**Task description**: Find the word "message" in the data. Return every line where it appears.

**Extracted information**:
----

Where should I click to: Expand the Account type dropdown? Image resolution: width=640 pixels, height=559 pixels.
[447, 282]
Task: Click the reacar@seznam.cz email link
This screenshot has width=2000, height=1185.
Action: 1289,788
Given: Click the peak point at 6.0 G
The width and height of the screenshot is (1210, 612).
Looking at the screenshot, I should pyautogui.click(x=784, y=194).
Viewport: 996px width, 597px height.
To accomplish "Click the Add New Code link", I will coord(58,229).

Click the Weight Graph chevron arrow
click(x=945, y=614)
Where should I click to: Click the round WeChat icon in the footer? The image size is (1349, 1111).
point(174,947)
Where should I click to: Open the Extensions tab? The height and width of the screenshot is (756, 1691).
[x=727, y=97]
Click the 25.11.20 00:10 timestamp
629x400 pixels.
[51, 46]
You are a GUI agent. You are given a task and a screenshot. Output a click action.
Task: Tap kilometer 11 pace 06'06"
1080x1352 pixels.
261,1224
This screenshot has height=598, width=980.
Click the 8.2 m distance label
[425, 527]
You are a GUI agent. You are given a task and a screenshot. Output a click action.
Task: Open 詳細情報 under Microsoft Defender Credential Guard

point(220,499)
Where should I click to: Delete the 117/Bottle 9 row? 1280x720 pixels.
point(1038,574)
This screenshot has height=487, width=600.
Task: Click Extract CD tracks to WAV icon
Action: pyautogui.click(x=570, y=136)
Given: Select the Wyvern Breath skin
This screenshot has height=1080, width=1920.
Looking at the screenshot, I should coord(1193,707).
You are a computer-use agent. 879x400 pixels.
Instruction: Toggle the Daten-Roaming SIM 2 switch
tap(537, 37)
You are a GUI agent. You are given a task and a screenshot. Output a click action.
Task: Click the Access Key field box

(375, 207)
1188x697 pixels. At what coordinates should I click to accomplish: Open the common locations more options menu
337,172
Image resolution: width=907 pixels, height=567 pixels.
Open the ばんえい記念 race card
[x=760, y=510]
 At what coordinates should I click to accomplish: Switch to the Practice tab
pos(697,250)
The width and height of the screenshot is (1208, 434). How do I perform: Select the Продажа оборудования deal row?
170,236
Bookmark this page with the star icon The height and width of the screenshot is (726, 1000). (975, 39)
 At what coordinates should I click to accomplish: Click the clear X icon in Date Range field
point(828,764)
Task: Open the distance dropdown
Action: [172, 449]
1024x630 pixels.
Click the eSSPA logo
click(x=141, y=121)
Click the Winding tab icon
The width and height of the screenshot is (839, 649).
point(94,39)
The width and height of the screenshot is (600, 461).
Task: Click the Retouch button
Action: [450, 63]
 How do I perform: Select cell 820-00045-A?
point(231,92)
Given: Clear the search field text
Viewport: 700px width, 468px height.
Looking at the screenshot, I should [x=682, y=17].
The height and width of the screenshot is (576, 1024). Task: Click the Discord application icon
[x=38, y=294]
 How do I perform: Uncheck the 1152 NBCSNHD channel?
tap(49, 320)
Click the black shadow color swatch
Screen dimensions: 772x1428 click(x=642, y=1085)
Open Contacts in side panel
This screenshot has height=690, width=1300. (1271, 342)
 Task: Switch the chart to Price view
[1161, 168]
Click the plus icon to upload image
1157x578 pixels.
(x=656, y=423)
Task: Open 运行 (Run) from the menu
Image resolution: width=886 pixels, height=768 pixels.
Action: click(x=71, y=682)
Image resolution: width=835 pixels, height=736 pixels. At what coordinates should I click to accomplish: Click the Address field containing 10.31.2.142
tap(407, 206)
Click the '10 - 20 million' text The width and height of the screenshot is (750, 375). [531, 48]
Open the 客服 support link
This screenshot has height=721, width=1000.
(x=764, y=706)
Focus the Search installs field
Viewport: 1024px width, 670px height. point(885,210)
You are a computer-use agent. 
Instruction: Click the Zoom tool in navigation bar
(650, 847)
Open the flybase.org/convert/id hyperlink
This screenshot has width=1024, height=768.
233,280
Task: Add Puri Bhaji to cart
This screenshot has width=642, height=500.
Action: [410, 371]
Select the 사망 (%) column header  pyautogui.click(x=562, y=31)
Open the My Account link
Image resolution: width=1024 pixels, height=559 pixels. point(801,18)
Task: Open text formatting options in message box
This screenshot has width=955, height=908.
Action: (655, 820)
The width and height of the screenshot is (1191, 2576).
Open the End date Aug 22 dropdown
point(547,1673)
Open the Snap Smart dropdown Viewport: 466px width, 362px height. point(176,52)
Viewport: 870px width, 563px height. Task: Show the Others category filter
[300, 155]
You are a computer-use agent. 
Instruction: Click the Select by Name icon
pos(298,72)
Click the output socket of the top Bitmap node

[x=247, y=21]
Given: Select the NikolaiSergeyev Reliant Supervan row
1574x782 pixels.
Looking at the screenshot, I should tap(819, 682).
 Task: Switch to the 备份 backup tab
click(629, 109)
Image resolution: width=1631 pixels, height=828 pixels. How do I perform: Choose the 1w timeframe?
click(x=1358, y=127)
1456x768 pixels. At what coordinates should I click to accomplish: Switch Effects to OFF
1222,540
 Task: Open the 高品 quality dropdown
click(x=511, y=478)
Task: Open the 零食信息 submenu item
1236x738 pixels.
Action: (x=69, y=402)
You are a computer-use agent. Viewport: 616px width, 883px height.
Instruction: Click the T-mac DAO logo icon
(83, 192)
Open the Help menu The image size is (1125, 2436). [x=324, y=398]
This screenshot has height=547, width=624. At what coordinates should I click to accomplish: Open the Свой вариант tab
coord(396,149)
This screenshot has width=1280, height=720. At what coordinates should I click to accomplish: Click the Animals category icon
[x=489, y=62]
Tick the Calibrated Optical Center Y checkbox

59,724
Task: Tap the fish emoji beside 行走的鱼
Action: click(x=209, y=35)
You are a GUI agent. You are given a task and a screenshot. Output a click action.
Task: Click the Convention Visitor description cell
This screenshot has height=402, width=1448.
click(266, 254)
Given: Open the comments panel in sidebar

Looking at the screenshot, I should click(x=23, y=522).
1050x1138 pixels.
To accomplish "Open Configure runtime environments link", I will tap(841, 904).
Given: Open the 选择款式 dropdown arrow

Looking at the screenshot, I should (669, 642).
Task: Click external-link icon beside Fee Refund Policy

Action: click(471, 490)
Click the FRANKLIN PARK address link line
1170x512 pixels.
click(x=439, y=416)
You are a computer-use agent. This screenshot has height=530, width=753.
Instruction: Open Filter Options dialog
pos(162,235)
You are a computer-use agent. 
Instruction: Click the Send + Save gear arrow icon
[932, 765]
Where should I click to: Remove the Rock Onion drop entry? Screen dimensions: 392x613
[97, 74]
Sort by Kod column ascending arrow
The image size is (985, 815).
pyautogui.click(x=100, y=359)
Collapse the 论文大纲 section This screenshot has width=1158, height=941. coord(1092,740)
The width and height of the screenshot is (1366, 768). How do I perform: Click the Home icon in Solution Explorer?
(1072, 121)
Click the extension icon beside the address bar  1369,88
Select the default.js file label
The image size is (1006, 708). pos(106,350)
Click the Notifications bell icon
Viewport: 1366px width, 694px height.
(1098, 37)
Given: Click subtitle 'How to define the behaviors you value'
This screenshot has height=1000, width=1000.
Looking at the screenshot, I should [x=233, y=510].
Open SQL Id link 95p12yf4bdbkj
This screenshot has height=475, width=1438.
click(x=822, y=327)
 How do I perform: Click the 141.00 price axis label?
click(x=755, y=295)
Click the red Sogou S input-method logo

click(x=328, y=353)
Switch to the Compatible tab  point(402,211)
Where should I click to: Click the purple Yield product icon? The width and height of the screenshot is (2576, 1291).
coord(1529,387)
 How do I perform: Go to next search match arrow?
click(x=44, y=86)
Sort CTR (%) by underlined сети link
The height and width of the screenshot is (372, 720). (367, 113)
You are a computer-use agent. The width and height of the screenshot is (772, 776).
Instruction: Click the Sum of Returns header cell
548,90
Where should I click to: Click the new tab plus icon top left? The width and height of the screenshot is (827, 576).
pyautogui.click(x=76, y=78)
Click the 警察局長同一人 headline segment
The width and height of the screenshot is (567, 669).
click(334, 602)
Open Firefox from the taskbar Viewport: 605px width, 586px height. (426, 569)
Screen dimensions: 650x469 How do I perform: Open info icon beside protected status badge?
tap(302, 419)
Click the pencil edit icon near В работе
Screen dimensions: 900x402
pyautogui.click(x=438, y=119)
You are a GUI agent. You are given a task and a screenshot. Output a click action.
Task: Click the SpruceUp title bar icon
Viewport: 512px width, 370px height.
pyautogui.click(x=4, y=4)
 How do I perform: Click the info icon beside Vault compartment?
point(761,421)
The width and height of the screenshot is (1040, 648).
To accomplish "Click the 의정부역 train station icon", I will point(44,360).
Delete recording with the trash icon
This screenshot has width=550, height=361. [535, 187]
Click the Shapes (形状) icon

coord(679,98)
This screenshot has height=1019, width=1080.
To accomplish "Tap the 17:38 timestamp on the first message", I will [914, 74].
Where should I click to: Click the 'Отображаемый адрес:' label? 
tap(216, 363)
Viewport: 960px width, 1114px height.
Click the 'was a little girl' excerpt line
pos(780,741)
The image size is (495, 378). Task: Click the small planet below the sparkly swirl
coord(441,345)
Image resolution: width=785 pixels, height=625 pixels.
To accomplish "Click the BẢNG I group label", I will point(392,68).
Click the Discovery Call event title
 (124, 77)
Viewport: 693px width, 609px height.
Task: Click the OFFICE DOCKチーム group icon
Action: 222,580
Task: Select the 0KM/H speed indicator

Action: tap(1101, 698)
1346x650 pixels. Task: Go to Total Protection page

----

**Exercise result**:
Task: Open text formatting options in message box
To accomplish "Tap the 17:38 timestamp on the first message", I will [914, 74].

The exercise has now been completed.